I carefully helped my grandmother load the boxes in the trunk and backseat of her green Pontiac placing them just as Maxine was ordering from the curb as not to create even a slight fracture or scrape. The boxes sprinkled stale salt and pepper onto my pink corduroy skirt ending up in tiny ant hills on the brown vinyl seats of my grandmother’s car. Reflective as we drove home, hardly listening to my grandmother’s speech on respect and appreciation, salt and pepper shakers took on meaning that day. I was touched by Maxine’s graciousness in trusting me to honor her memories and continue her tradition in collecting the tiny deliverers of flavor. I was only nine, but I realized how important keeping the past alive in the grains of salt and pepper were to Maxine and I speculated that her family was not interested in her silly collection. I never valued the shakers like Maxine did, but I kept them for several years, together in boxes, as if they were displaced orphans comforting each other with closeness in the boxes.
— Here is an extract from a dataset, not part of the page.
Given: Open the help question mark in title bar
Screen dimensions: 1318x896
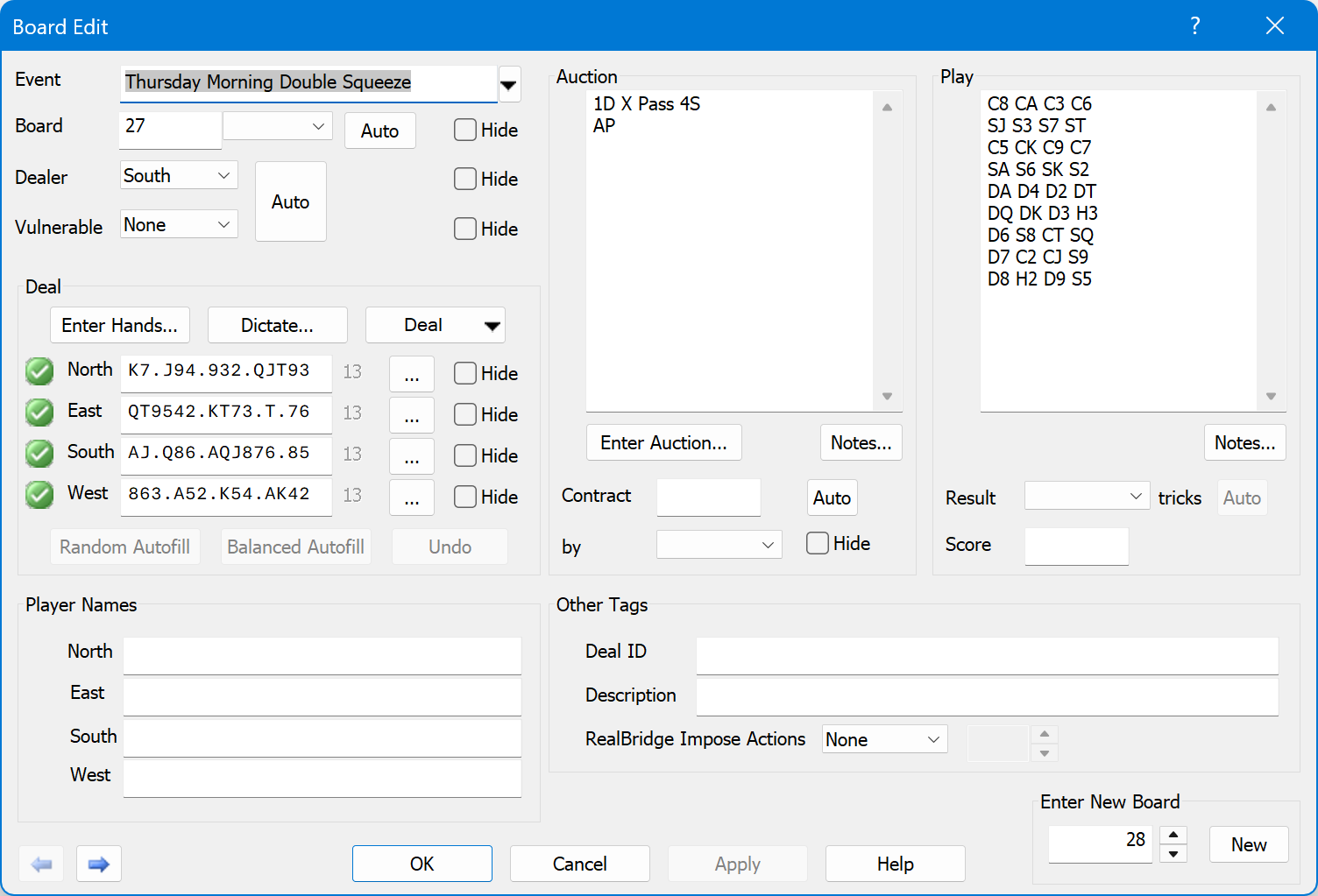Looking at the screenshot, I should pos(1195,26).

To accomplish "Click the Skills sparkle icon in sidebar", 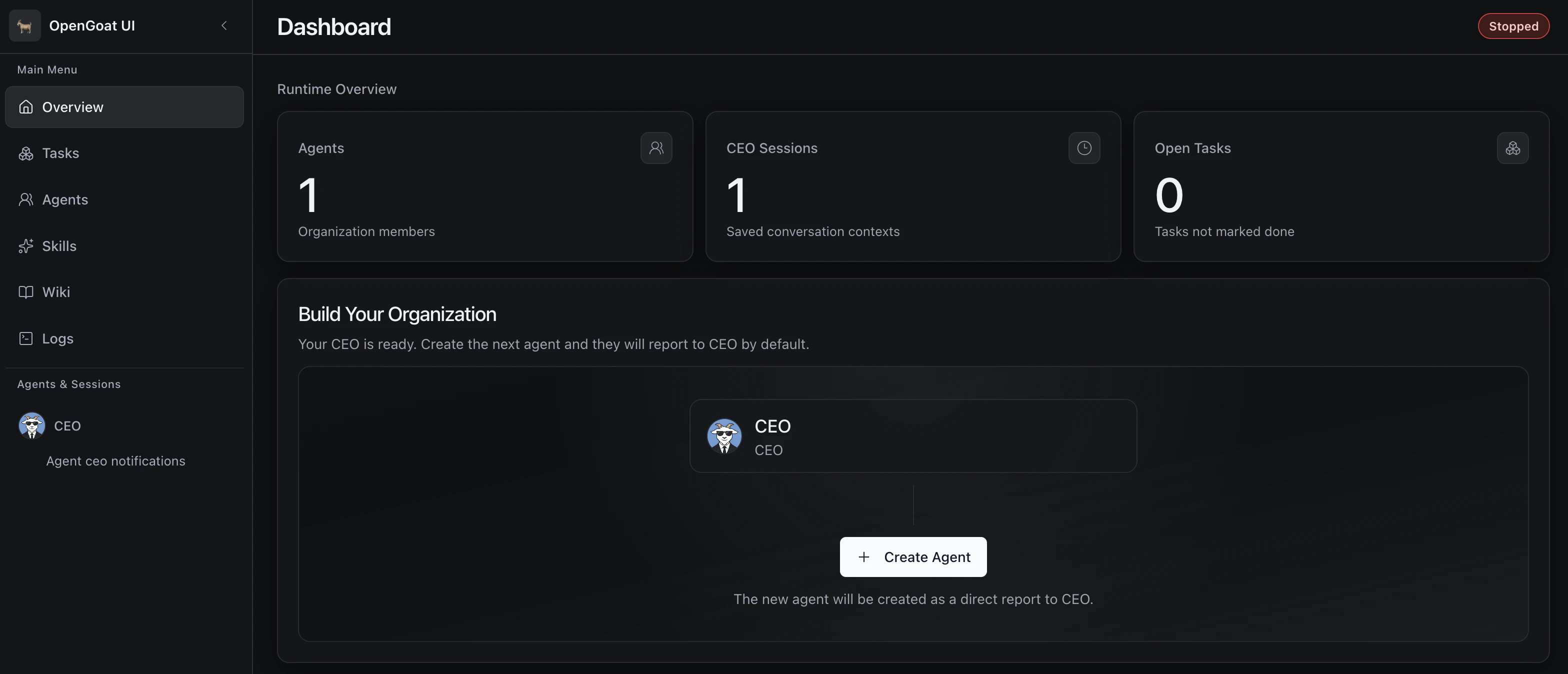I will pyautogui.click(x=26, y=246).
Maxine finally passed away years later and her collection was split up and sold at yard sales or broken by careless young hands as I grew up and we relocated to different houses, with the exception of the original tea pot shaped shakers sitting proudly in my antique china cabinet in the sunny dining room. My duty is simplistic, but the honor is great. Thirty years later I think of Maxine every time I set the table or embellish my meal with the white grit of salt or see the bold black pearls of pepper against the lemony yellow of deviled eggs.